Einige Theorien besagen, dass nach einem umfangreichen Gestaltungsschnitt eine entsprechende Menge Wurzeln entfernt werden sollte. Die meisten Experten jedoch sind sich einig, dass nur ein großer Eingriff pro Jahr durchgeführt werden sollte. Dies bedeutet, dass nach dem Gestaltungsschnitt mit dem Umtopfen gewartet werden sollte bis sich der Baum vollständig erholt hat. 

Weiter empfiehlt es sich, großflächige Schnittwunden mit spezieller Wundpaste zu versiegeln. Diese ist erhältlich in Fachgeschäften und in Onlineshops. Die Wundpaste schützt vor Infektionen und beschleunigt das Heilen der Schnittstelle.

 

2. Blattschnitt: Er bedeutet alle Blätter im Sommer abzuschneiden. Indem man dies tut zwingt man den Baum neue Blätter treiben zu lassen, was zu einer reduzierten Blattgröße und verringerten Verzweigungen führt.

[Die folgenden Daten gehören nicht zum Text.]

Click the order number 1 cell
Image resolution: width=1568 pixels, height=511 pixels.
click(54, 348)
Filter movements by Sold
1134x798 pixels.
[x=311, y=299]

Wann kann geschnitten werden? Für die meisten Arten ist der Juni ein guter Monat, da dem Baum noch genug Zeit bleibt, neue Blätter treiben zu lassen und sich auf den Winter vorzubereiten. Der genaue Zeitpunkt hängt vom Baum ab. Der Blattschnitt kann aber in der Regel erfolgen, wenn der Frühlingsaustrieb ausgehärtet ist.

Welche Bäume sind geeignet? Die meisten Laubbäume können einen Blattschnitt vertragen. Entlauben sie keine geschwächten Bäume (kürzlich umgetopft, stark beschnitten oder kranke Bäume) oder solche, die sich noch in der Aufzucht befinden.

Wie kann geschnitten werden? Schneiden sie die Blätter mit einer scharfen Schere ab, wobei der Blattstiel stehen gelassen wird. Die Stiele fallen später selbst ab. So verschließt sich der Übergang vom Stiel zum Ast natürlich und bleibt gesund.

Wie  sieht die Nachsorge aus? Ein entlaubter Baum braucht keine besondere Nachsorge. Wenn man einen Baum jedoch nur teilweise entlaubt (zum Beispiel nur im obersten Bereich der Krone) ist es besser ihn hinterher für etwa einen Monat in den Schatten oder Halbschatten zu stellen. Die mit dem Schnitt freigelegten inneren Blätter sind somit vor Sonnenbrand geschützt. In Gegenden mit sehr starker Sonneneinstrahlung ist es unter Umständen empfehlenswert entlaubte Bäume zu schattieren, um die Rinde vor Schäden durch die Sonne zu bewahren.